# What strain helps your ailment?



## Ogof (Mar 20, 2006)

Hello:
If you can post what strain helps a particular ailment it may save someone time in trying to figure out what type to grow out.

My wife and I find that Afghani helps us the most with pain management.
There may be something better for pain. 

What are you insomniacs growing to help?

Thank you for participating.

Regards


----------



## chong420 (Mar 20, 2006)

g13


----------



## THE BROTHER'S GRUNT (Mar 20, 2006)

i have problems with muscle spasms so anything Indica.


----------



## Ogof (Mar 20, 2006)

chong420 said:
			
		

> g13



G13 for what ailment?


----------



## chong420 (Mar 20, 2006)

i'm not quite sure for what ailment..but i do know it's prescribed by doctors for medicinal purposes..not really an expert in that field..all i remember was the bud was called G13..sorry if that didn't help you really..


----------



## Mutt (Mar 20, 2006)

Indica for sleep problems. Night terrors and deep sleep or insomnia. Migranes NO WEED. freakin kills me everytime.
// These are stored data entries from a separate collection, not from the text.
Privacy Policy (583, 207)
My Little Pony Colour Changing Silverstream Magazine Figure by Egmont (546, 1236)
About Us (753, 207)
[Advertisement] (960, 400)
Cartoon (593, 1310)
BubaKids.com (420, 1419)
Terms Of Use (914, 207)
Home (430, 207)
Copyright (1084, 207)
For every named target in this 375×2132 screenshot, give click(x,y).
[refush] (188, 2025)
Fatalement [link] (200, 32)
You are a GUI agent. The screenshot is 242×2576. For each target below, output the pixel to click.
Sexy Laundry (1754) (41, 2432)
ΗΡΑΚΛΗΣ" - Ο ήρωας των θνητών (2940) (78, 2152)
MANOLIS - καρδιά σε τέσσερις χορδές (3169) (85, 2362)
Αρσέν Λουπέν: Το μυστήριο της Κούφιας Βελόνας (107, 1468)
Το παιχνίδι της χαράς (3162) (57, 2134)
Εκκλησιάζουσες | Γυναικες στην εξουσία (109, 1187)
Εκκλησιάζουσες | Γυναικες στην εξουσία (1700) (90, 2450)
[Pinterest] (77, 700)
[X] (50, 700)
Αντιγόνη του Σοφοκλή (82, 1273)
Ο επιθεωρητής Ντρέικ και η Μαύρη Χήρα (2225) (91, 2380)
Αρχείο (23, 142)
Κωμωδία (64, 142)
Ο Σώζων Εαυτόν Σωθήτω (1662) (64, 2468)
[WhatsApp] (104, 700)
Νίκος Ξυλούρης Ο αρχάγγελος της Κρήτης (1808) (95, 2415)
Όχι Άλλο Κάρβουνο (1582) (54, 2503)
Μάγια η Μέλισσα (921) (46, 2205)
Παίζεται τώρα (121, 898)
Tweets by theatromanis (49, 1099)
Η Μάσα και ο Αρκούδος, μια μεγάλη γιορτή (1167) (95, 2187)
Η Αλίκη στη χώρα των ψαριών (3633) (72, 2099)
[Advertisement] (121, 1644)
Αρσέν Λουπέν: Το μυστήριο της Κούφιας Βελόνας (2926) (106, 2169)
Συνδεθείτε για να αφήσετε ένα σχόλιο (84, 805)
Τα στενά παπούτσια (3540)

Thats why I am a NL fan.

Sativa, great for the ole wake and bake.


----------



## Ogof (Mar 21, 2006)

Chong420: 

Thanks for the recomendation of the G13.  I will research that strain and post any 
results here.


----------



## chong420 (Mar 21, 2006)

yeah no prob Ogof..i just remember my buddy had some, that and some other strains (blueberry? and white rhino?  i don't remember)..and he was telling me how it was prescribed by doctors for medicinal purposes..it got me pretty stoned..well, actually all of the strains he had got me pretty stoned..i just remembered "medicinal" and i was like cool, "let's smoke it!"


----------



## Ogof (Apr 11, 2006)

In my poking around for medical strains in general. 

Growdoc has a nice strain he calls "AngelDust" 
He says he developed it as a medicinal strain. I e-mailed his company to see where seeds are available. No answer yet. He has sold seed on seedbay.com in the past. 

Also for pain management I was speaking to someone who says "Black Domina" by Sensi seeds is great.  It better be they want $260 for 15 seeds.  Personally, they can kiss my ass for that price. Thats ripping off the sick. 
I have since found a few seedbanks that sell them for about $120. Sensi seeds sells them in lots of 15, unlike the usual 10. So if not bought from Sensi direct ( they will NOT ship to the USA), it is a decent price.

At least Growdoc has a reduced price for "AngelDust" because he feels medically ill folks do not have any money to piss away. 

When I find more info on this I will certainly post. 

Good health to all.


----------



## massproducer (Apr 14, 2006)

I have Fibromyalgia which is a syndrome which involves chronic muscle and joint pain, insomnia, and a crap load of other things. 
I grow hash plant/g13 and straight hash plant. These are both 100% indicas, and are both very strong medicinal strains. 
They are both very strong couch lock type highs, and help me with my insomnia and pain. I would be really lost without these two strains because I would be forced to take some type of opiate, which I am not willing to do.
They are also both very easy growing and cloning strains because they are 100% indicas.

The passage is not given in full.